The ubiquitin-proteasome system and autophagy are defective in the taurine-deficient heart.

Taurine depletion leads to impaired mitochondrial function, as characterized by reduced ATP production and elevated superoxide generation. These defects can fundamentally alter cardiomyocyte function and if left unchanged can result in cell death. To protect against these stresses, cardiomyocytes possess quality control processes, such as the ubiquitin-proteasome system (UPS) and autophagy, which can rejuvenate cells through the degradation of damaged proteins and organelles. Hence, the present study tested the hypothesis that reactive oxygen species generated by damaged mitochondria initiates UPS and autophagy in the taurine-deficient heart.

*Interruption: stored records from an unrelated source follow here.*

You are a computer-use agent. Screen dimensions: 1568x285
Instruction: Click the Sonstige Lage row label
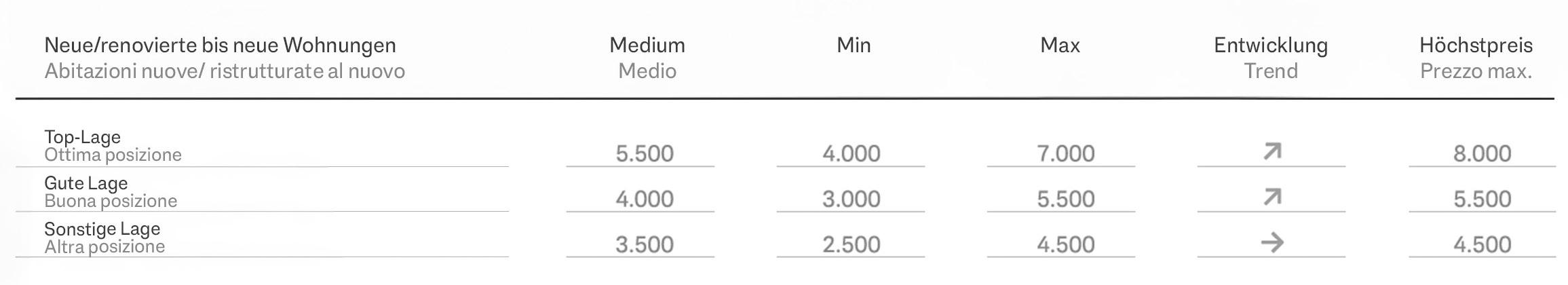(x=102, y=229)
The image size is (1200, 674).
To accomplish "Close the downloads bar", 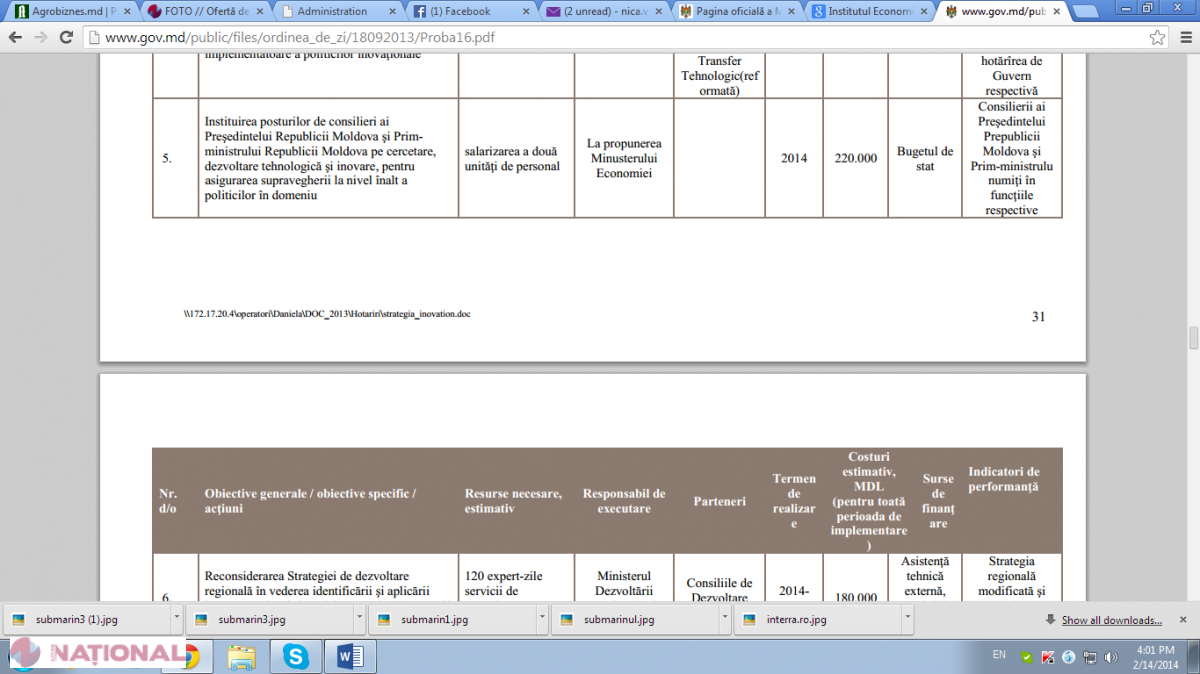I will click(x=1186, y=620).
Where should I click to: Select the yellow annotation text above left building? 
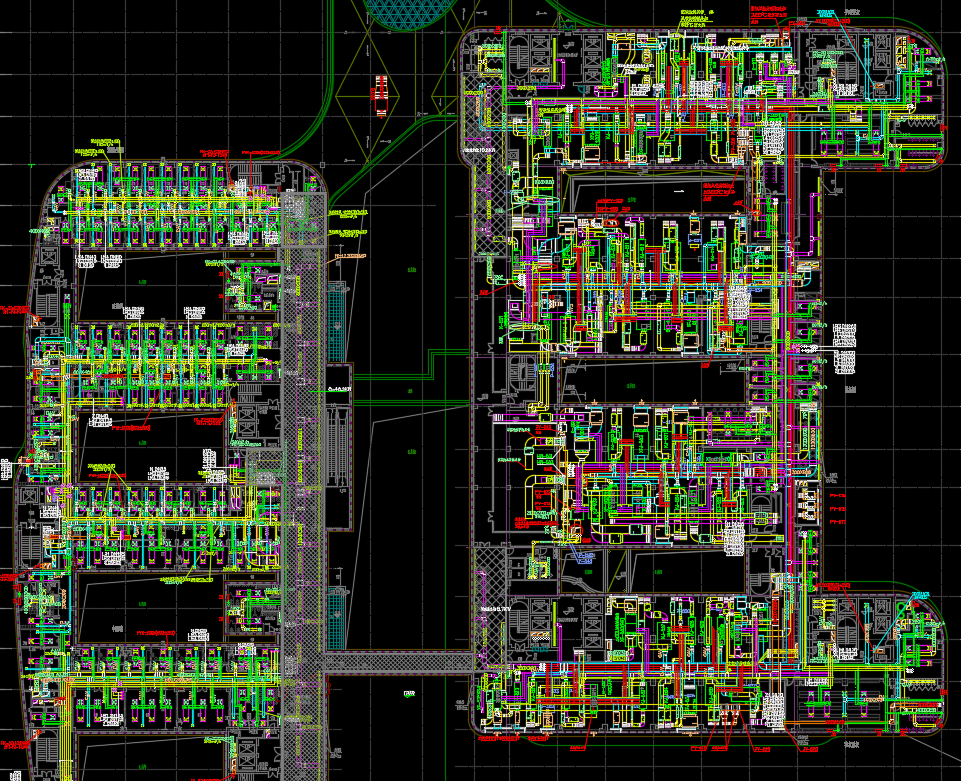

Using transgenic mice lacking the taurine transporter (TauTKO) as a model of taurine deficiency, it was shown that the levels of ubiquitinated protein were elevated, an effect associated with a decrease in ATP-dependent 26S β5 proteasome activity. Treating the TauTKO mouse with the mitochondria-specific antioxidant, mitoTEMPO, largely abolished the increase in ubiquitinated protein content. The TauTKO heart was also associated with impaired autophagy, characterized by an increase in the initiator, Beclin-1, and autophagosome content, but a defect in the generation of active autophagolysosomes. Although mitoTEMPO treatment only restores the oxidative balance within the mitochondria, it appeared to completely disrupt the crosstalk between the damaged mitochondria and the quality control processes. Thus, mitochondrial oxidative stress is the main trigger initiating the quality control systems in the taurine-deficient heart. We conclude that the activation of the UPS and autophagy is another fundamental function of mitochondria.